For eight seasons during the 1940s she was one of the leading performers at the Teatro Español in Madrid, then under the directorship of Cayetano Luca de Tena, playing a large number of leading roles such as those of Lady Macbeth in 1942, Juliet in 1943, Desdemona and Titania, both in 1944, also with important roles in "Richard III" (1946) and "Hamlet" (1949). Although her focus was relentlessly on the European classics, her starring stage roles during the 1940s extended far beyond Shakespeare, however. She portrayed Antigone in 1945 and featured as Leonore in Schiller's "Fiesco" (1949). Naturally Golden Age Spanish repertoire also featured prominently, with lead roles in "Castigo sin venganza" (1943), "La discreta enamorada" (1945), "La malcasada" (1947) and "Fuenteovejuna" by Lope de Vega. There were performance in "La dama duende" (1942) and "La devoción de la cruz" by Pedro Calderón de la Barca. Among more modern works, Mercedes Prendes appeared in Agustín de Foxá's Baile en capitanía (1944).

In 1949 Mercedes Prendes and Carlos Martínez de Tejada (?-1972), her actor husband, teamed up together to set up their own theatre company. For the next three years undertook several tours in Latin America, reprising some of Prendes' earlier roles and presenting the Spanish classical repertoire more generally. The company championed the work of Jacinto Benavente the young Madrid dramatist, Antonio Buero Vallejo

In 1955 Mercedes Prendes accepted a teaching professorshipat the Royal Copnservatory of Madrid (now part of the Royal Higher Academy of Dramatic Arts). Four years later she won the National Theater Prize with a performance of William Inge's "Vuelve, querida Sheba".

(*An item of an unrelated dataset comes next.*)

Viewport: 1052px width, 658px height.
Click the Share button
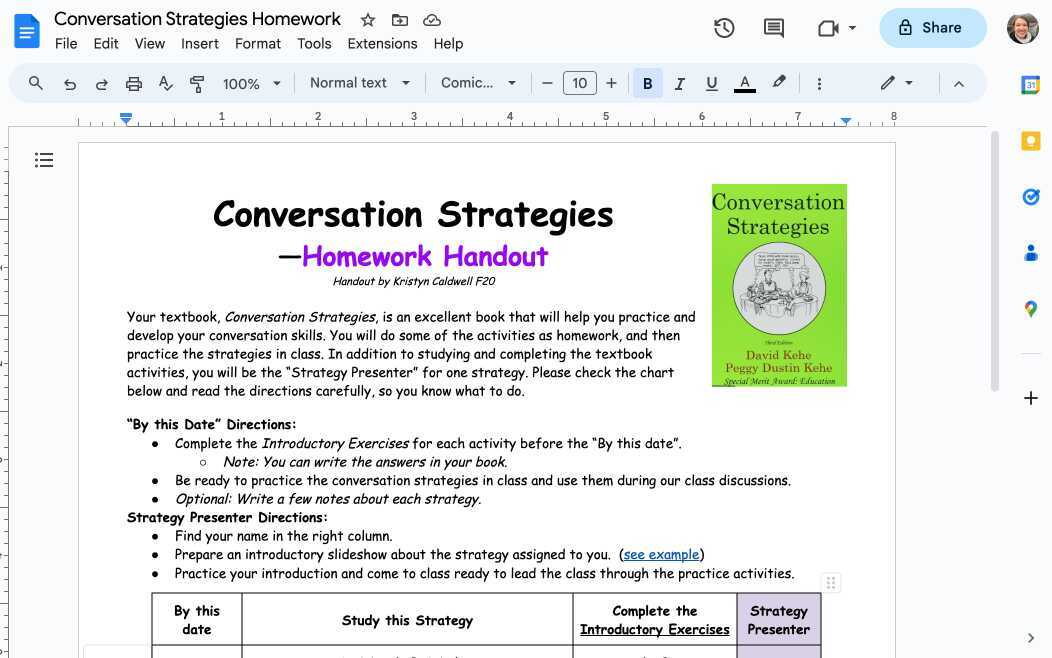point(932,27)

Television emerged in Spain during the later 1950s and during the early 1960 Mercedes Prendes successfully transitioned to the new medium, involved in a wide range of television dramas produced by the government controlled Televisión Española company, notably on the drama channels Estudio 1 and Novela. In contrast to her stage and television successes, none of the handful of movies in which Prendes participated between 1927 and 1939 made much of an impression on commentators.